Le Matin
18 septembre 1989

Biographie
Sheller, le touche-à-tout
(par Isabelle Binggell)


Musicien classique, rocker, chanteur : le parcours singulier de William Sheller

Il a pour livre de chevet la partition du Sacre du printemps de Stravinski qu’il relit régulièrement. Faiseur de ballades tendres dans un monde pas si tendre que ça, il chante qu’il « court tout seul ». Mais, depuis longtemps, il emmène dans son sillage un public qui aime ses mots aigres-doux et ses musiques nostalgiques.William Sheller, aidé à ses débuts par Barbara, est un cas à part dans le monde de la variété française. Une biographie accompagnée des textes de ses chansons vient de paraître.
Un jour de 1979, alors que son premier tube Rock’n’Dollars — une histoire de ketchup et de hamburger « écrite pour rigoler » — inonde les radios, un animateur lui demande, à des fins promotionnelles, de cuire une omelette en direct.
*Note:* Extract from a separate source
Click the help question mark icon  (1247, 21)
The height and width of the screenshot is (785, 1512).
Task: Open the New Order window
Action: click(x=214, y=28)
L’artiste se réveille : « Je n’avais pas étudié Stravinski pendant des centaines d’heures pour chanter en play-back et faire cuire des omelettes à la radio. »
Premier virage : lui, le pianiste de formation classique, tenté un instant par la musique contemporaine, n’a plus envie de jouer les rigolos. Il écrit Dans un vieux rock’n’roll, Oh! je cours tout seul, Photo-souvenirs... Douce mélancolie d’un chanteur qui se révèle. Le public est au rendez-vous et les tubes s’enchaînent : J’suis pas bien, Les filles de l’aurore avec, à l’horizon, un second virage : Sheller réalise un vieux rêve en délaissant ses instruments rock en faveur d’un quatuor classique. Piano, alto, violon violoncelle: le public, surpris, apprécie. « Et là, en piano solo ou en quatuor, j’ai commencé à entendre de très beaux silences dans les salles. » C’était en 1984, depuis Sheller se joue des styles pour chanter ses mots d’amour. Il prépare actuellement un nouvel album qui s’appellera Héroïques fantaisies. Au fil des chansons, Sheller dévoile à demi-mots des sentiments incertains. Tristesse mélancolique jamais désespérée pourtant : « Le pessimisme, c’est la prudence, et ce n’est pas avec la prudence qu’on a découvert l’Amérique... »

«William Sheller», par Marie-Ange Guillaume, Editions Seghers (Poésie et Chansons).